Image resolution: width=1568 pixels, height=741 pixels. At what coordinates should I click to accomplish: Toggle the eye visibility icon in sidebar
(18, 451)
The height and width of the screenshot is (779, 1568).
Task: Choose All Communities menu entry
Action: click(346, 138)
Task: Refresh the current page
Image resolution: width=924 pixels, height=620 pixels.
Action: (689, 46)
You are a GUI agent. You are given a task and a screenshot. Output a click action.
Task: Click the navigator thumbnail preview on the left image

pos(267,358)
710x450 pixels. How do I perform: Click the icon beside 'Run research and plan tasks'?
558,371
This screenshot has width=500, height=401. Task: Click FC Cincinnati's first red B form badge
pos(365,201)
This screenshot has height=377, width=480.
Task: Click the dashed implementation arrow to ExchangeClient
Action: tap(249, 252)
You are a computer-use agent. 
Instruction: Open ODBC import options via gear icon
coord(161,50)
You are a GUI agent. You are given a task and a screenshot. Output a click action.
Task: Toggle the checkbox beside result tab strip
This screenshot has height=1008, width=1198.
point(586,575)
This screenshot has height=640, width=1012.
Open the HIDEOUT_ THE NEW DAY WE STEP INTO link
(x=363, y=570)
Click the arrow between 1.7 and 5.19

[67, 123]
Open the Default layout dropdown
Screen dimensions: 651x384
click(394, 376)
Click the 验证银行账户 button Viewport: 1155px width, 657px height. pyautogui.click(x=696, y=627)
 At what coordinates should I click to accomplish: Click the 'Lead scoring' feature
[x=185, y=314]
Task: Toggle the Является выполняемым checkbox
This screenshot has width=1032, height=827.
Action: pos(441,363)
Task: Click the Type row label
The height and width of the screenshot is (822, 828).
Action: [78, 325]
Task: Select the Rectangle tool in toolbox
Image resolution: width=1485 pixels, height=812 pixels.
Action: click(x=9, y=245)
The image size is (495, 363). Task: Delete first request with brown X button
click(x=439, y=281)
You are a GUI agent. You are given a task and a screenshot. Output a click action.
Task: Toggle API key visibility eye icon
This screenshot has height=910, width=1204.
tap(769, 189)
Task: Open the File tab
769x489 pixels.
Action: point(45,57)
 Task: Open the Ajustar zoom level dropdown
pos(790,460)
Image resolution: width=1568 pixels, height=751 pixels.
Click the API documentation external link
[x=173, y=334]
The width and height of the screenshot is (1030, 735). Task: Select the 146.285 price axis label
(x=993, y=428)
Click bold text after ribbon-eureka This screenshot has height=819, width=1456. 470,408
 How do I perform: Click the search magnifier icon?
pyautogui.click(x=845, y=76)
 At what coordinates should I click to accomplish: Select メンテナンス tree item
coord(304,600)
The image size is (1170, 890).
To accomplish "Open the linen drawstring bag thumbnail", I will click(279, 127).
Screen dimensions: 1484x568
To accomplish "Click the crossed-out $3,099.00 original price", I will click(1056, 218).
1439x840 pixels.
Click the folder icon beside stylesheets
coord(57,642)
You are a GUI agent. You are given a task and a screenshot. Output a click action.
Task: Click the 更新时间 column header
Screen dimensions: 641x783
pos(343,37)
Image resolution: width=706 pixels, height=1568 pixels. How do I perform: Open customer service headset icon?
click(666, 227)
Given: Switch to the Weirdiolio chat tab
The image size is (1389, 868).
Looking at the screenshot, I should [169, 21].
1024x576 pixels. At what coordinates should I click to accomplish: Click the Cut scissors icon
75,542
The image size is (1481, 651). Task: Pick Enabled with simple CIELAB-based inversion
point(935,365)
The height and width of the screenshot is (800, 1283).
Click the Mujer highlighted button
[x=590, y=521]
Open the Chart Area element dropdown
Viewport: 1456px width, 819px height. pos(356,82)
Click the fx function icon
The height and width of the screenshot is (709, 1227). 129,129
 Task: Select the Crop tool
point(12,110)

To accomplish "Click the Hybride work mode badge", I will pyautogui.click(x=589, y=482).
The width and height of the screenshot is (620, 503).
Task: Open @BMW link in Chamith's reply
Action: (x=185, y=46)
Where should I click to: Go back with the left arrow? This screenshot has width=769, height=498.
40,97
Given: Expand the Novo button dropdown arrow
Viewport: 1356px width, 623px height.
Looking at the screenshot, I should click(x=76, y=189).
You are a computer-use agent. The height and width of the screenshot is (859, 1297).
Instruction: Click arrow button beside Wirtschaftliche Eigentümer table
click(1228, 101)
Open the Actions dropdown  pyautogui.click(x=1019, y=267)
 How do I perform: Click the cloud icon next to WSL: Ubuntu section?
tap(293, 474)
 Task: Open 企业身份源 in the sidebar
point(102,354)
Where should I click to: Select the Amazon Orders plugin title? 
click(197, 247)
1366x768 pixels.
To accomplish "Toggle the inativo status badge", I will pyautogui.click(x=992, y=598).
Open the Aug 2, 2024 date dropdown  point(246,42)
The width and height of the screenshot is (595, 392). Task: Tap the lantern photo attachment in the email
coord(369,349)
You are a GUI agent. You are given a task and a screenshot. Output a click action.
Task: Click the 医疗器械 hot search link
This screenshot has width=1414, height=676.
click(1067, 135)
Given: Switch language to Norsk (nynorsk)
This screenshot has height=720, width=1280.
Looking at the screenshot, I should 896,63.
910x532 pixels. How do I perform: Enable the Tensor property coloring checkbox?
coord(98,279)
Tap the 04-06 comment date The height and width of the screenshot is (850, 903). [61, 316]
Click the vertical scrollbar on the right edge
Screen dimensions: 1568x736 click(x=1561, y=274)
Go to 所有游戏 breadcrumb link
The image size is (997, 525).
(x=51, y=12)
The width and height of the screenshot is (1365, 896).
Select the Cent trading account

============================================================

* Your objective
Give the rows above as a JSON list of strings, one string per line and no strings for blank lines.

* Written response
[
  "Image resolution: width=1568 pixels, height=741 pixels. At what coordinates should I click to accomplish: Toggle the eye visibility icon in sidebar",
  "(18, 451)",
  "The height and width of the screenshot is (779, 1568).",
  "Task: Choose All Communities menu entry",
  "Action: click(346, 138)",
  "Task: Refresh the current page",
  "Image resolution: width=924 pixels, height=620 pixels.",
  "Action: (689, 46)",
  "You are a GUI agent. You are given a task and a screenshot. Output a click action.",
  "Task: Click the navigator thumbnail preview on the left image",
  "pos(267,358)",
  "710x450 pixels. How do I perform: Click the icon beside 'Run research and plan tasks'?",
  "558,371",
  "This screenshot has width=500, height=401. Task: Click FC Cincinnati's first red B form badge",
  "pos(365,201)",
  "This screenshot has height=377, width=480.",
  "Task: Click the dashed implementation arrow to ExchangeClient",
  "Action: tap(249, 252)",
  "You are a computer-use agent. ",
  "Instruction: Open ODBC import options via gear icon",
  "coord(161,50)",
  "You are a GUI agent. You are given a task and a screenshot. Output a click action.",
  "Task: Toggle the checkbox beside result tab strip",
  "This screenshot has height=1008, width=1198.",
  "point(586,575)",
  "This screenshot has height=640, width=1012.",
  "Open the HIDEOUT_ THE NEW DAY WE STEP INTO link",
  "(x=363, y=570)",
  "Click the arrow between 1.7 and 5.19",
  "[67, 123]",
  "Open the Default layout dropdown",
  "Screen dimensions: 651x384",
  "click(394, 376)",
  "Click the 验证银行账户 button Viewport: 1155px width, 657px height. pyautogui.click(x=696, y=627)",
  " At what coordinates should I click to accomplish: Click the 'Lead scoring' feature",
  "[x=185, y=314]",
  "Task: Toggle the Является выполняемым checkbox",
  "This screenshot has width=1032, height=827.",
  "Action: pos(441,363)",
  "Task: Click the Type row label",
  "The height and width of the screenshot is (822, 828).",
  "Action: [78, 325]",
  "Task: Select the Rectangle tool in toolbox",
  "Image resolution: width=1485 pixels, height=812 pixels.",
  "Action: click(x=9, y=245)",
  "The image size is (495, 363). Task: Delete first request with brown X button",
  "click(x=439, y=281)",
  "You are a GUI agent. You are given a task and a screenshot. Output a click action.",
  "Task: Toggle API key visibility eye icon",
  "This screenshot has height=910, width=1204.",
  "tap(769, 189)",
  "Task: Open the File tab",
  "769x489 pixels.",
  "Action: point(45,57)",
  " Task: Open the Ajustar zoom level dropdown",
  "pos(790,460)",
  "Image resolution: width=1568 pixels, height=751 pixels.",
  "Click the API documentation external link",
  "[x=173, y=334]",
  "The width and height of the screenshot is (1030, 735). Task: Select the 146.285 price axis label",
  "(x=993, y=428)",
  "Click bold text after ribbon-eureka This screenshot has height=819, width=1456. 470,408",
  " How do I perform: Click the search magnifier icon?",
  "pyautogui.click(x=845, y=76)",
  " At what coordinates should I click to accomplish: Select メンテナンス tree item",
  "coord(304,600)",
  "The image size is (1170, 890).",
  "To accomplish \"Open the linen drawstring bag thumbnail\", I will click(279, 127).",
  "Screen dimensions: 1484x568",
  "To accomplish \"Click the crossed-out $3,099.00 original price\", I will click(1056, 218).",
  "1439x840 pixels.",
  "Click the folder icon beside stylesheets",
  "coord(57,642)",
  "You are a GUI agent. You are given a task and a screenshot. Output a click action.",
  "Task: Click the 更新时间 column header",
  "Screen dimensions: 641x783",
  "pos(343,37)",
  "Image resolution: width=706 pixels, height=1568 pixels. How do I perform: Open customer service headset icon?",
  "click(666, 227)",
  "Given: Switch to the Weirdiolio chat tab",
  "The image size is (1389, 868).",
  "Looking at the screenshot, I should [169, 21].",
  "1024x576 pixels. At what coordinates should I click to accomplish: Click the Cut scissors icon",
  "75,542",
  "The image size is (1481, 651). Task: Pick Enabled with simple CIELAB-based inversion",
  "point(935,365)",
  "The height and width of the screenshot is (800, 1283).",
  "Click the Mujer highlighted button",
  "[x=590, y=521]",
  "Open the Chart Area element dropdown",
  "Viewport: 1456px width, 819px height. pos(356,82)",
  "Click the fx function icon",
  "The height and width of the screenshot is (709, 1227). 129,129",
  " Task: Select the Crop tool",
  "point(12,110)",
  "To accomplish \"Click the Hybride work mode badge\", I will pyautogui.click(x=589, y=482).",
  "The width and height of the screenshot is (620, 503).",
  "Task: Open @BMW link in Chamith's reply",
  "Action: (x=185, y=46)",
  "Where should I click to: Go back with the left arrow? This screenshot has width=769, height=498.",
  "40,97",
  "Given: Expand the Novo button dropdown arrow",
  "Viewport: 1356px width, 623px height.",
  "Looking at the screenshot, I should click(x=76, y=189).",
  "You are a computer-use agent. The height and width of the screenshot is (859, 1297).",
  "Instruction: Click arrow button beside Wirtschaftliche Eigentümer table",
  "click(1228, 101)",
  "Open the Actions dropdown  pyautogui.click(x=1019, y=267)",
  " How do I perform: Click the cloud icon next to WSL: Ubuntu section?",
  "tap(293, 474)",
  " Task: Open 企业身份源 in the sidebar",
  "point(102,354)",
  "Where should I click to: Select the Amazon Orders plugin title? ",
  "click(197, 247)",
  "1366x768 pixels.",
  "To accomplish \"Toggle the inativo status badge\", I will pyautogui.click(x=992, y=598).",
  "Open the Aug 2, 2024 date dropdown  point(246,42)",
  "The width and height of the screenshot is (595, 392). Task: Tap the lantern photo attachment in the email",
  "coord(369,349)",
  "You are a GUI agent. You are given a task and a screenshot. Output a click action.",
  "Task: Click the 医疗器械 hot search link",
  "This screenshot has width=1414, height=676.",
  "click(1067, 135)",
  "Given: Switch language to Norsk (nynorsk)",
  "This screenshot has height=720, width=1280.",
  "Looking at the screenshot, I should 896,63.",
  "910x532 pixels. How do I perform: Enable the Tensor property coloring checkbox?",
  "coord(98,279)",
  "Tap the 04-06 comment date The height and width of the screenshot is (850, 903). [61, 316]",
  "Click the vertical scrollbar on the right edge",
  "Screen dimensions: 1568x736 click(x=1561, y=274)",
  "Go to 所有游戏 breadcrumb link",
  "The image size is (997, 525).",
  "(x=51, y=12)",
  "The width and height of the screenshot is (1365, 896).",
  "Select the Cent trading account"
]